Кондратий взял с письменного стола подсвечник и вышел.
Не такая уж это дичь, думал Державин, приподнявшись, опершись локтем на подушку. В штаб-квартире главнокомандующего все так и было, как приснилось. И генерал Голицын говорил сейчас точно то же, что он говорил в Симбирске больше четверти века тому назад. Только разговор сей был не после встречи с Паниным, а до нее, и не ночью, а под вечер, в ожидании главнокомандующего, перед тем как тот вернулся со свитой с охоты. Да, все повторилось довольно точно. Да и разговор с Пугачевым, ежели он состоялся бы в ту ночь, был бы, вероятно, именно таким, каким он приснился. Однако кандальные цепи Емельян не смог бы разорвать. От них он так и не освободился до самой Болотной московской площади, где ему отсекли на помосте буйную головушку.

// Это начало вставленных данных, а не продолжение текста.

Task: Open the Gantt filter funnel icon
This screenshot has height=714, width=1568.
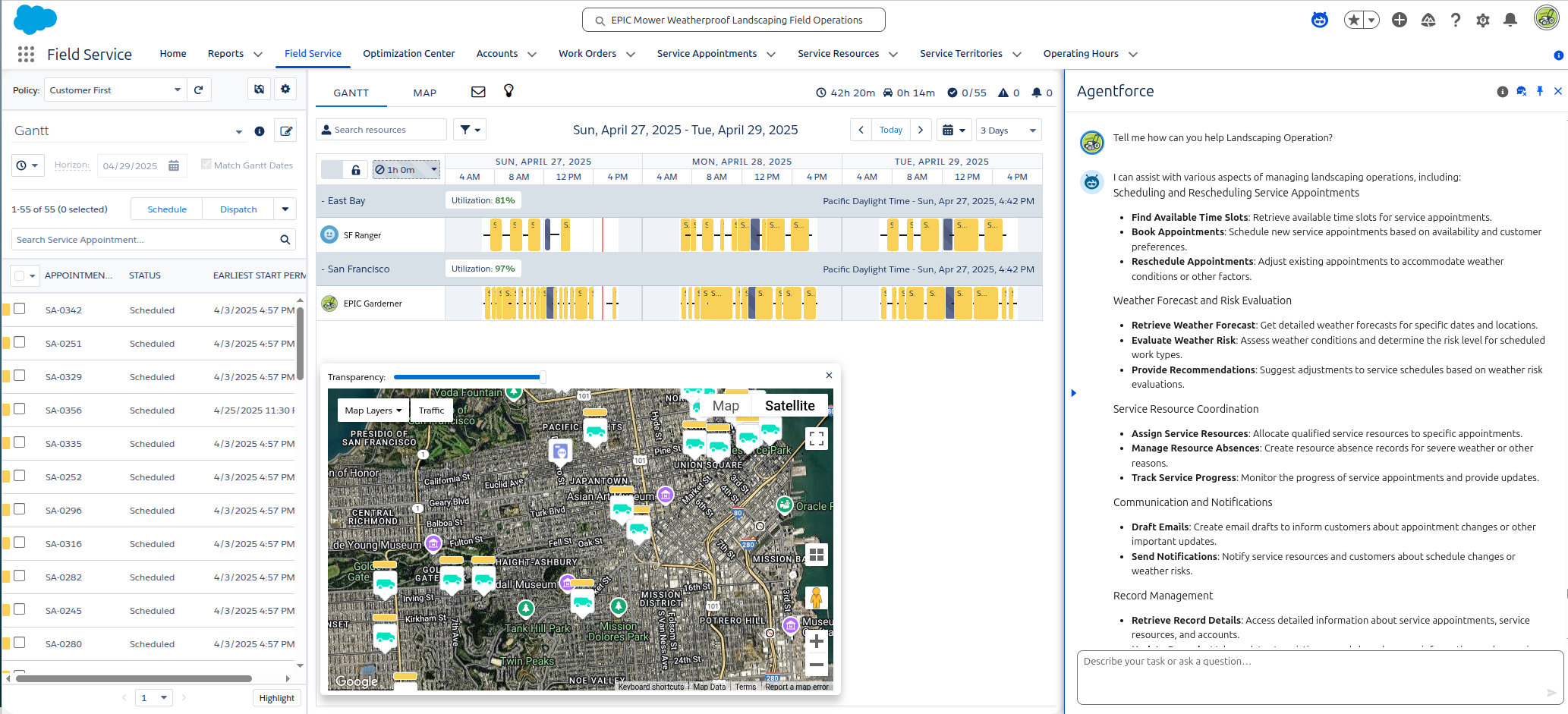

Вошла Дарья Алексеевна с горящими свечами, а за ней — Кондратий с чаем, малиной и печеньем на подносе. Жена поставила подсвечник на верхнюю доску шкафика (этой доской поэт иногда пользовался как столиком), подвинула к дивану кресло и села.
— Тебе стало хуже, Гаврюша? — спросила она. — Опять бред?

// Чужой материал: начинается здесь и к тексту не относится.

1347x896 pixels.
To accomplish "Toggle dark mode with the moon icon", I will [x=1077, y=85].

— Напротив, я почти здоров, — ответил он.
— Не обманывай, милый. Ты весь в поту. — Дарья Алексеевна приподнялась, протянула руку к его лысине. — Да, жар, кажется, спадает.
— Напьюсь вот чаю, еще пуще пропотею и усну на всю ночь. А утром сойду с сего одра здоровым.
Назавтра он и впрямь поднялся на ноги и почувствовал себя как-то уж очень легко, точно вовсе и не болел, а хорошо выпарился и вымылся в бане. Кондратий принес ему свежее белье и обычное кабинетное платье. Поэт обул домашние туфли, надел шелковый голубой халат с беличьим исподом и таким же меховым воротником, узким и длинным, переходящим в опушку одной полы. Он подпоясался матерчатым кушаком, узорчато вышитым Варей Бакуниной, самой преданной его поклонницей из всех живущих в доме барышень — ее сестры и трех дочерей Львова, племянниц Дарьи Алексеевны.
Он натянул на голову белый пикейный колпак и зашагал по кабинету.
— Постель убрать, — приказал он камердинеру. — Отныне здесь не больничный покой.
— И чего это вы, ваша милость, всякую болезнь тут перемогаете? — сказал Кондратий. — В спальне-то было бы способнее.
— Да куда уж способнее, — усмехнулся Державин. — Чуть метнешься ночью — проснется и Дарья Алексеевна.
Она ни тетради, ни книги не позволила бы взять в руки, подумал он. И резво повернулся к камердинеру.
— Забирай, забирай, братец, сии больничные пожитки.
Кондратий сложил постель в кипу, взял ее в охапку и унес.
Гаврила Романович шагал вокруг письменного стола. На душе у него было необычайно светло, сочилась прозрачная грустная радость, но благодатным этим чувствам не хватало еще такого же благодатного зерна, которое сейчас мгновенно проросло бы и обратилось в поэтическую мысль. Ну что ж, зерно сие непременно появится. Надобно обождать. Лишь бы не омрачили душу комитетчики. В пенатах своих омрачить ее некому. А на службу спешить не будем.
Он решил обойти покои дома и представиться в полном здравии родным и близким — Дарье Алексеевне, ее юным племянницам, девицам Бакуниным, молодым сыновьям Капниста (племянникам жены) и очаровательной госпоже Колтовской, гостившей в доме своего почитаемого опекуна, а также другим молодым дамам-гостьям, его поклонницам.